> **Task instructions**
Below are records; please give the number of their lines that contain the string "header", and only that number.

Source records:
++++++++

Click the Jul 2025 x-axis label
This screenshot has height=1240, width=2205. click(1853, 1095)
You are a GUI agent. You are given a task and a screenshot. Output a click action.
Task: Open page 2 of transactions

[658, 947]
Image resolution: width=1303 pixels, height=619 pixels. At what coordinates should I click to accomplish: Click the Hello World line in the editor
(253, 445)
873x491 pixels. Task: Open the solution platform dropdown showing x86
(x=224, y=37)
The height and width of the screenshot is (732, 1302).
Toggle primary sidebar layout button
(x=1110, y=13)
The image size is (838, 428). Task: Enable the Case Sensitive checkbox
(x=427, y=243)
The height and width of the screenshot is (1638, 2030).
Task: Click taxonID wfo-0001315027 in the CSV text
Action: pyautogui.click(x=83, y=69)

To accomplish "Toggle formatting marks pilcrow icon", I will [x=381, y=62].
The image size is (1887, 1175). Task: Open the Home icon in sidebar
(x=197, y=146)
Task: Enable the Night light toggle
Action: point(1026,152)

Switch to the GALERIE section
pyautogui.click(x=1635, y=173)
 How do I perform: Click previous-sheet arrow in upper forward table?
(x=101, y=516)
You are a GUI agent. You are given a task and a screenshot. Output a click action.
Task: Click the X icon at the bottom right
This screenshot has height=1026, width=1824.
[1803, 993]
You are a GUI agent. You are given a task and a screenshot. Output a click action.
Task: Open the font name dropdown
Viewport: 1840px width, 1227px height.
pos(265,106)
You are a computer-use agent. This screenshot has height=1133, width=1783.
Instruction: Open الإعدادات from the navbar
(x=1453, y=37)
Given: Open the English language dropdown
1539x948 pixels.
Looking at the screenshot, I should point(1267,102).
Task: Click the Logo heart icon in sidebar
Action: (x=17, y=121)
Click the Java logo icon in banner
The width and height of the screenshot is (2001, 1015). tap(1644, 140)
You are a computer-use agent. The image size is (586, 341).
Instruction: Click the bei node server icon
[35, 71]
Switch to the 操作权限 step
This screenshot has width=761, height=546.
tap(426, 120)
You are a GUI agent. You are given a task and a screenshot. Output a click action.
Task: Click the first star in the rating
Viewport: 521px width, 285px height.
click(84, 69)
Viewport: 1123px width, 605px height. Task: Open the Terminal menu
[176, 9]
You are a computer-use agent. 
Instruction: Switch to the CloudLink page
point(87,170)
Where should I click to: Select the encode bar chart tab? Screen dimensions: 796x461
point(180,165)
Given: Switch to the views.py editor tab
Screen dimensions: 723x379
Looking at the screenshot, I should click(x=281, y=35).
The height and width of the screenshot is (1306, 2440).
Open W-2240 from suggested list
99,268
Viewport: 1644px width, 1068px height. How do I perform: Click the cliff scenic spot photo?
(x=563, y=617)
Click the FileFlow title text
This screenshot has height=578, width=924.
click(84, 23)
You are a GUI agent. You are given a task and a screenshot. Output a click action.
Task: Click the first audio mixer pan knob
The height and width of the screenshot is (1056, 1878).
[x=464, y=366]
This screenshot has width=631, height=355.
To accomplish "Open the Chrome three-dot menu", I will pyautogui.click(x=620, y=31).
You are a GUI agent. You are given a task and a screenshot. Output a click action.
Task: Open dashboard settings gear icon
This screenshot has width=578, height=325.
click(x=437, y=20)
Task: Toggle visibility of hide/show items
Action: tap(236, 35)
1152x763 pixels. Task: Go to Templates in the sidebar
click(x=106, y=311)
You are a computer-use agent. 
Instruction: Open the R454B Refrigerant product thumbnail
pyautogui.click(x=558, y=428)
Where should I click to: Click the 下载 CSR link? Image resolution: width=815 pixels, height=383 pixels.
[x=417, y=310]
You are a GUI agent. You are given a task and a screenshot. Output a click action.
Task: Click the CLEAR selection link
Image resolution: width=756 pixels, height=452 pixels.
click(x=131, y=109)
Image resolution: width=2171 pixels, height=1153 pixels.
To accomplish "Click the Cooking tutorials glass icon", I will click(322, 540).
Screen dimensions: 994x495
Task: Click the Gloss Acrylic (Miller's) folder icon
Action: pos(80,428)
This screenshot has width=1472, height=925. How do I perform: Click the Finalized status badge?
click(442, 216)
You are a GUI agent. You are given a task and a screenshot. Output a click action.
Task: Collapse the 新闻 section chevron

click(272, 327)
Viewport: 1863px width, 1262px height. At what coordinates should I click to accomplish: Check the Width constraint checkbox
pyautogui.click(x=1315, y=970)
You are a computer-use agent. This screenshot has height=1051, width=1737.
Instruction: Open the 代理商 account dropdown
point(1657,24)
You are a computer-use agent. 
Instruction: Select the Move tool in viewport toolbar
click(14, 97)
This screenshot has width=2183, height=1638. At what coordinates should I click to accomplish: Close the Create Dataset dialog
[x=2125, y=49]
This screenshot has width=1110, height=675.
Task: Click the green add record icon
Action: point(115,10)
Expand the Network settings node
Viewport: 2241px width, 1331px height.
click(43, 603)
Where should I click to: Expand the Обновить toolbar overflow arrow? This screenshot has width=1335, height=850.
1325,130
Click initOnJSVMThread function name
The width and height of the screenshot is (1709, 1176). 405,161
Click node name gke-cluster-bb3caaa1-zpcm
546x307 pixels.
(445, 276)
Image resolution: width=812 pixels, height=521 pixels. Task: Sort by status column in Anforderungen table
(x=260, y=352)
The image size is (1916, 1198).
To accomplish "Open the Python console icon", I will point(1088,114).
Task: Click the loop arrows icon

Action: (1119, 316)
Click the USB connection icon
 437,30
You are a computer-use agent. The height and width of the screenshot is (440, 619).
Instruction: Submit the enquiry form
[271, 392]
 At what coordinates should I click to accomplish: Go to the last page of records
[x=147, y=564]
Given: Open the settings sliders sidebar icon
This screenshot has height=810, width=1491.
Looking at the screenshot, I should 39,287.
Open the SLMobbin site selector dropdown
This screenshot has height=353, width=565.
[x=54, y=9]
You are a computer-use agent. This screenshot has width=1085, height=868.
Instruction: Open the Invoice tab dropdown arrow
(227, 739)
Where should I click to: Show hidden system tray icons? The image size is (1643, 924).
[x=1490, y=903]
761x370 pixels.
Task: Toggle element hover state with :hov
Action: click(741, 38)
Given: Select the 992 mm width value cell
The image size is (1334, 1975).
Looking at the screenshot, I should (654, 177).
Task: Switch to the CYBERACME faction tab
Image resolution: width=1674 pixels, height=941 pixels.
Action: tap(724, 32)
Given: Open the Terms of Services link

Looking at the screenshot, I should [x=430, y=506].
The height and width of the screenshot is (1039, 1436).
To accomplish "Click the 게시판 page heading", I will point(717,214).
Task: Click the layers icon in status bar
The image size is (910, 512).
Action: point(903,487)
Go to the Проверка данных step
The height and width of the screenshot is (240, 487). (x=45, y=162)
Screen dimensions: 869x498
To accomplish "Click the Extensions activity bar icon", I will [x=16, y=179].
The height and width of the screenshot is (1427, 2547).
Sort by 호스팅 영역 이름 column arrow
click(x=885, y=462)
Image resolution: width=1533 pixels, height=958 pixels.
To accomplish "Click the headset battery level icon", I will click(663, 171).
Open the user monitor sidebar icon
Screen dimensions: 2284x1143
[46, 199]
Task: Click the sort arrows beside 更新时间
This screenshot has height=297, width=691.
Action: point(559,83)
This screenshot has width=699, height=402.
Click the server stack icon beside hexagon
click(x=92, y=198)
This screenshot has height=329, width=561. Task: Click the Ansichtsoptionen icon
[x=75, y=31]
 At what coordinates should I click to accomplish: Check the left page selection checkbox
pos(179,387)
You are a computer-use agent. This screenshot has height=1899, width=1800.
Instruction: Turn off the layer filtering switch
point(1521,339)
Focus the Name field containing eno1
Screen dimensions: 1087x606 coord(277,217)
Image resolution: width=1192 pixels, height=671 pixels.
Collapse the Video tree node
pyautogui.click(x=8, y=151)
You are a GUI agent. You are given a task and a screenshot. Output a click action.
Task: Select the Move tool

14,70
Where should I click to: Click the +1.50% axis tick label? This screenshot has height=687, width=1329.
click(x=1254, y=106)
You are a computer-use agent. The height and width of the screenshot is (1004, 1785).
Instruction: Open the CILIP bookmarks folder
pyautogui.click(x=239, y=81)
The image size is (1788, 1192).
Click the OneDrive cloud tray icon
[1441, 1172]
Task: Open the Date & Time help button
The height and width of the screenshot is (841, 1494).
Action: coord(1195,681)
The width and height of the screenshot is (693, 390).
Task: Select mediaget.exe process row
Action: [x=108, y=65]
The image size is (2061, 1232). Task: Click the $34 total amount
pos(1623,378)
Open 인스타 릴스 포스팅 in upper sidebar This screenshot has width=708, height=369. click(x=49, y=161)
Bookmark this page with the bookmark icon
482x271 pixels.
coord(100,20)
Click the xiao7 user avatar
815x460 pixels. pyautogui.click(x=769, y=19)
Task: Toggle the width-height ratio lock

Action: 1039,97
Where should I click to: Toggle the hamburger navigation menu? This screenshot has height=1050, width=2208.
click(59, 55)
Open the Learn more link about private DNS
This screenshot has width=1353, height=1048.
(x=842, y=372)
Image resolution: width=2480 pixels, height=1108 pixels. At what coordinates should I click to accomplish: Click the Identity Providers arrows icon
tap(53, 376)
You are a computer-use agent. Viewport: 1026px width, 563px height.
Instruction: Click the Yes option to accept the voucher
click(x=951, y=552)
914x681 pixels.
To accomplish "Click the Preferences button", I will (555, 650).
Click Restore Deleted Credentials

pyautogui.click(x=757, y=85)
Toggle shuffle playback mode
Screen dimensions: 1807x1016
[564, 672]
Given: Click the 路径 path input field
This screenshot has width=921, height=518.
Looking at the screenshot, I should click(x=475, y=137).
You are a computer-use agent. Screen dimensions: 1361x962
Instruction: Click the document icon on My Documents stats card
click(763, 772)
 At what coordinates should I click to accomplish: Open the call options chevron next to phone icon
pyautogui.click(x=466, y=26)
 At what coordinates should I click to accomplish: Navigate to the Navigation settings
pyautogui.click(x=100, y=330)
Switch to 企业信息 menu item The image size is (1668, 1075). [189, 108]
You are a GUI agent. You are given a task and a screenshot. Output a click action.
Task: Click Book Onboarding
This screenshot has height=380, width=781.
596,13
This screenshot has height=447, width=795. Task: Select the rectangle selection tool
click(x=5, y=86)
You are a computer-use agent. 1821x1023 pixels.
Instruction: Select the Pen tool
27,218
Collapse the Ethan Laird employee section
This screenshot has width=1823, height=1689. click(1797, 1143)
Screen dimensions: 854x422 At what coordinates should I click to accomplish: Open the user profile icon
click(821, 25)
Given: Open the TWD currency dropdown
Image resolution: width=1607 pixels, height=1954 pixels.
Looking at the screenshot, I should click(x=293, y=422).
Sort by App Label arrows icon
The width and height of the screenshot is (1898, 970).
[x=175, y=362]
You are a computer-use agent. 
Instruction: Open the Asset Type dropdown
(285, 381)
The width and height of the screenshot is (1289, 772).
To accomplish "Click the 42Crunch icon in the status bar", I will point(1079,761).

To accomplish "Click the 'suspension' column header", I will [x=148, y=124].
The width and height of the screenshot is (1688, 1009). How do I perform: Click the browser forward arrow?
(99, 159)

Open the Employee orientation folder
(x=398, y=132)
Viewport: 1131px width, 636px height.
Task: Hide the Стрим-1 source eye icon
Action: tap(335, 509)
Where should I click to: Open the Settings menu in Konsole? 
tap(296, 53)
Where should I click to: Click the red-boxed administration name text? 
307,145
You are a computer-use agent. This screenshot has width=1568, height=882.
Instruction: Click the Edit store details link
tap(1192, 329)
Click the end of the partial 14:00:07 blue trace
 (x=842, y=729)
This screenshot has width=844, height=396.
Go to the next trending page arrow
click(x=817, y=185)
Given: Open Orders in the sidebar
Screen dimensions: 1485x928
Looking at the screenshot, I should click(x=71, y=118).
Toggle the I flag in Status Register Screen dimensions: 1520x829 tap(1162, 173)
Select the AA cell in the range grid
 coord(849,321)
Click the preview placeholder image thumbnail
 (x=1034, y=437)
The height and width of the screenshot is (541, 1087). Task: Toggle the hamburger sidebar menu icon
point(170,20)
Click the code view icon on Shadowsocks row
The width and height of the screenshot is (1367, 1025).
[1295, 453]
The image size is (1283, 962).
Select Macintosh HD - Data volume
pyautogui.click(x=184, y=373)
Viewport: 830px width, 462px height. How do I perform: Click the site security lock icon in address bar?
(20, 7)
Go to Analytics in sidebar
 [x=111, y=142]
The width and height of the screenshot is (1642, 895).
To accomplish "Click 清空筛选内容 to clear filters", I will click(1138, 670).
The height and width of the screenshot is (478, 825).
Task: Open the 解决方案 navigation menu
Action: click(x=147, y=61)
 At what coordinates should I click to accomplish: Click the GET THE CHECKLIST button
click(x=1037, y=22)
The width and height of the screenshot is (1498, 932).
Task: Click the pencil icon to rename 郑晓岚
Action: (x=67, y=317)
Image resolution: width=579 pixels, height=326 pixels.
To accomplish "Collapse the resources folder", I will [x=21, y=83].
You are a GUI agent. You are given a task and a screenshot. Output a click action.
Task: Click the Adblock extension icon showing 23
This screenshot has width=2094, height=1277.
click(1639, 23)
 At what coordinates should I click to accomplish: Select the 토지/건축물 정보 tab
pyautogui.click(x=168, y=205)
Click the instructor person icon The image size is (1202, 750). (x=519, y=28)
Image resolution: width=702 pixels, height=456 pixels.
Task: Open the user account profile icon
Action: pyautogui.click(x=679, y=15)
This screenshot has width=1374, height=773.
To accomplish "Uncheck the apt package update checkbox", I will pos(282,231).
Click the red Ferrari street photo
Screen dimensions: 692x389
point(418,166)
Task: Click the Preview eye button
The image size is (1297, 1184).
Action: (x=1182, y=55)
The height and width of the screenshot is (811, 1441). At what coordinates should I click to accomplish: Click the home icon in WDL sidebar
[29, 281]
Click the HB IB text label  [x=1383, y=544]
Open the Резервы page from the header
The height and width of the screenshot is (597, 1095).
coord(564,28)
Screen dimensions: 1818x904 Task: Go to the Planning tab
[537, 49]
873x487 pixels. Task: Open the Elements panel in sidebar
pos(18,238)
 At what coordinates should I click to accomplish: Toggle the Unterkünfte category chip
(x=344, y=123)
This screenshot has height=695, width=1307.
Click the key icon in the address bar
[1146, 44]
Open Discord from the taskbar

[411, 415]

++++++++

> **Final answer**
2